“I’ve seen gluts not followed by shortages, but I’ve never seen a shortage not followed by a glut” – that’s a famous commodity trader’s saying. First, everyone panics about the supply problems, then it turns out that adjustment measures lead to oversupply. We don’t claim Natural Gas will continue to fall, but today despite the accident and leak in two critical pipelines, the prices went down again.
Technical analysis traders can be proud of themselves, while those who went long on gas on the Nord Stream leakage news still need to wait.
Concurrent problems were reported with the Nord Stream 1 and 2 pipelines. The transfer of Russia to Germany is disturbed, which puts more pressure on the two sides. Moscow wants to sell, and Berlin needs the gas, but the prices are falling.
The situation is crazy. European and Russian officials say about possible sabotage, which seems probable as the leak simultaneously appeared in separate pipelines. Fortunately, the leaks did not threaten energy supplies and experts said the environmental impact would be limited.

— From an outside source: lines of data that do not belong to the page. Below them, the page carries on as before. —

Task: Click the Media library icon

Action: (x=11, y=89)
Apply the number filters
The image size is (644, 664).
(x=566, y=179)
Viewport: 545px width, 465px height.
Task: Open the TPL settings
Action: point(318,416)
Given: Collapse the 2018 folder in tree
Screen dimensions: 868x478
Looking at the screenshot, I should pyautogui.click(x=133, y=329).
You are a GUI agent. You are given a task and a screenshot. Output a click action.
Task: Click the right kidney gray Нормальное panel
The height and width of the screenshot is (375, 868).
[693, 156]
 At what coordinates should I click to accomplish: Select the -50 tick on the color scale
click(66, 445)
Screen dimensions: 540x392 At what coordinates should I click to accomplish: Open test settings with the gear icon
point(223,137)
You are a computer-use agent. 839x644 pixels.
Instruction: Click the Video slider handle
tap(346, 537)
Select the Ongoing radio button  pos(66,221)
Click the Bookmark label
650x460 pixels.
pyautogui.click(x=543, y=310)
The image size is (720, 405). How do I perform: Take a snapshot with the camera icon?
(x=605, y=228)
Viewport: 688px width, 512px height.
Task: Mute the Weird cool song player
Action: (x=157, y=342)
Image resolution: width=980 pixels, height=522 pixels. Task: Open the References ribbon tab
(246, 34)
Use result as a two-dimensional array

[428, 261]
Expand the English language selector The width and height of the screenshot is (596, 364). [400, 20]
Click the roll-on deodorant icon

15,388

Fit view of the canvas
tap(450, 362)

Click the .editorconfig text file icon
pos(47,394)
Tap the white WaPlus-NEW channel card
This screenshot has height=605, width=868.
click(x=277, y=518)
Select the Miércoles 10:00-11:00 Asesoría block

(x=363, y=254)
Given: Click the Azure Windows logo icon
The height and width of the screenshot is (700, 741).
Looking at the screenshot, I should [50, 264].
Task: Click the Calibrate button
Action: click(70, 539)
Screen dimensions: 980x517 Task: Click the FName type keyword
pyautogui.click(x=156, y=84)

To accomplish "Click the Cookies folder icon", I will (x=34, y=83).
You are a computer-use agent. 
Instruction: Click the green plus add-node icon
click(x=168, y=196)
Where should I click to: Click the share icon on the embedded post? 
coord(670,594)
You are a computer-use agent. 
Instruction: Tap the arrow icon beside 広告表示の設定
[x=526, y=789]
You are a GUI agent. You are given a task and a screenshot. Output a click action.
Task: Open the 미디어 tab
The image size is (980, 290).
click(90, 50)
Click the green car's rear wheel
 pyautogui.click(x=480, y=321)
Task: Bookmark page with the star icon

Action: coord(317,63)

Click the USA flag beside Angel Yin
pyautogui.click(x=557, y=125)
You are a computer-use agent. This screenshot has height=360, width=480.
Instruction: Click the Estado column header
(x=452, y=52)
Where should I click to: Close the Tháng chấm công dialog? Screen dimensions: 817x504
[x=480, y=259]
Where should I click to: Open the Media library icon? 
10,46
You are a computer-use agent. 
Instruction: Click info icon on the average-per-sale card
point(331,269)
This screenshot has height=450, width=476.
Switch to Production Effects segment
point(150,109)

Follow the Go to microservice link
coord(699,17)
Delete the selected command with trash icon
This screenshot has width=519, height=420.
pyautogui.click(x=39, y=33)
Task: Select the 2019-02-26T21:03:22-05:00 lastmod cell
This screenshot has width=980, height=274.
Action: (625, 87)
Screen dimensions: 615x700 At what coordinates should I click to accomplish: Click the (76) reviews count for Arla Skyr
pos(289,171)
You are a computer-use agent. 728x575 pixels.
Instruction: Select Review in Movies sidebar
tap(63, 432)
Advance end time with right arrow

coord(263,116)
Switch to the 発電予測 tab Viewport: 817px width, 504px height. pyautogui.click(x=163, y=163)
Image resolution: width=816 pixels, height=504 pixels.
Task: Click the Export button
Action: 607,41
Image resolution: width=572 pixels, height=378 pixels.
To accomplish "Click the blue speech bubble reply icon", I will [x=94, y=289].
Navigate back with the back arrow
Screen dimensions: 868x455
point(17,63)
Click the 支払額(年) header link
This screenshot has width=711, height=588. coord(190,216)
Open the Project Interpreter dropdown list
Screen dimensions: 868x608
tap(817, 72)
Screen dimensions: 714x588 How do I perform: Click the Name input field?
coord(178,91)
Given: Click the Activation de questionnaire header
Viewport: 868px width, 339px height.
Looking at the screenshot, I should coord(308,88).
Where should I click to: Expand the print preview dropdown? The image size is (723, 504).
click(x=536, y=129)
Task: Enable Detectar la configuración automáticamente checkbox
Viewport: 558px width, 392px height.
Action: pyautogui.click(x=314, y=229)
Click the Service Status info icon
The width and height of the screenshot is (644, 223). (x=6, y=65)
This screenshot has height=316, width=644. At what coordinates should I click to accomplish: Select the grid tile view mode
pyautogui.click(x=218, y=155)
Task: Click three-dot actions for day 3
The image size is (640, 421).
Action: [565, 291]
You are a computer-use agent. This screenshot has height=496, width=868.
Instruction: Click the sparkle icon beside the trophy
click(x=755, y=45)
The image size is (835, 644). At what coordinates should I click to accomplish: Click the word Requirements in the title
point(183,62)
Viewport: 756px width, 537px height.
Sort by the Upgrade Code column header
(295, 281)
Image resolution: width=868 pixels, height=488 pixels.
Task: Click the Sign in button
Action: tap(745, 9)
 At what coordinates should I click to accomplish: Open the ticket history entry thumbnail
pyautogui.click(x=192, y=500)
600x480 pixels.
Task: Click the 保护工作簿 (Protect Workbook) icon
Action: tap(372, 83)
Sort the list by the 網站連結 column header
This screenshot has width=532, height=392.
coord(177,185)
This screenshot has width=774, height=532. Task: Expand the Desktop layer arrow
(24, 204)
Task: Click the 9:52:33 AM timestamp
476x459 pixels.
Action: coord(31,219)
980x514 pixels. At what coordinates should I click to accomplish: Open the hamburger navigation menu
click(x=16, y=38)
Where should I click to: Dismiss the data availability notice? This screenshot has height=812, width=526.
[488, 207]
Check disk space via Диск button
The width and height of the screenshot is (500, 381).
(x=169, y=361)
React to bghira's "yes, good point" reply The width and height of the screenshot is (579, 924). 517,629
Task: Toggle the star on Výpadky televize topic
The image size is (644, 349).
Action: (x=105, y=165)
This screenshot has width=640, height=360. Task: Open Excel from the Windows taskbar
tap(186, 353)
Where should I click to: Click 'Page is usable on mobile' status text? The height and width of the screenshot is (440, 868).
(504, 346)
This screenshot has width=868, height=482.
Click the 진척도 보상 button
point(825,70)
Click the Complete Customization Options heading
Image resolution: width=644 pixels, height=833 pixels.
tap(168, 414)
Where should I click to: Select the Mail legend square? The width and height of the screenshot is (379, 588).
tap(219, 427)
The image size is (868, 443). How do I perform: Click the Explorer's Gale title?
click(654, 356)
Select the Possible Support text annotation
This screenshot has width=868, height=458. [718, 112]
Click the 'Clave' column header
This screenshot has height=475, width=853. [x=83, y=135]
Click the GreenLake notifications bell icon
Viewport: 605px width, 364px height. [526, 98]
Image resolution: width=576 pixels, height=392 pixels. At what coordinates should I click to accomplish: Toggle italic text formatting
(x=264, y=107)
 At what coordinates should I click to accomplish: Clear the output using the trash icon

Now to the Natural Gas spot prices. Since yesterday evening UTC, the prices surged 7.6% to over $7 per MMbtu, but the leakages didn’t move them much. When the news spread that the damage was not severe, the price dropped by 4% below $6.8 per MMBtu.
Since August 21, we have been in a bear market for NATURALGAS. Technical analysis seems to predict prices better than the news analysis, as we are constantly bombarded with supply concerns due to the escalation in Russia.
The breakaway on September 14-15 and huge spark to $9.257 seems like an anomaly from today’s perspective, as the daily chart returned to our red channel. If natural gas stays in these boundaries, we’d expect resistance at $7.167 around October 1. Of course, there are lots of geopolitical events that may disturb it.
Now, please take a look at the alternative bullish channel. To draw it, we need to go back to the top at the beginning of February 2022, before the Russian invasion of Ukraine. However, the chart broke away from this pattern on September 22, when a massive crash in natural gas happened. Going back to the bullish channel is still possible since we’ve seen substantial commodity swings this year.
For the upcoming pullback, the $5.465 support marked by the horizontal line seems the right target.
Trading Natural Gas should be a fun, high-risk, high-reward thing this winter. Make sure you follow the weather forecast for Europe.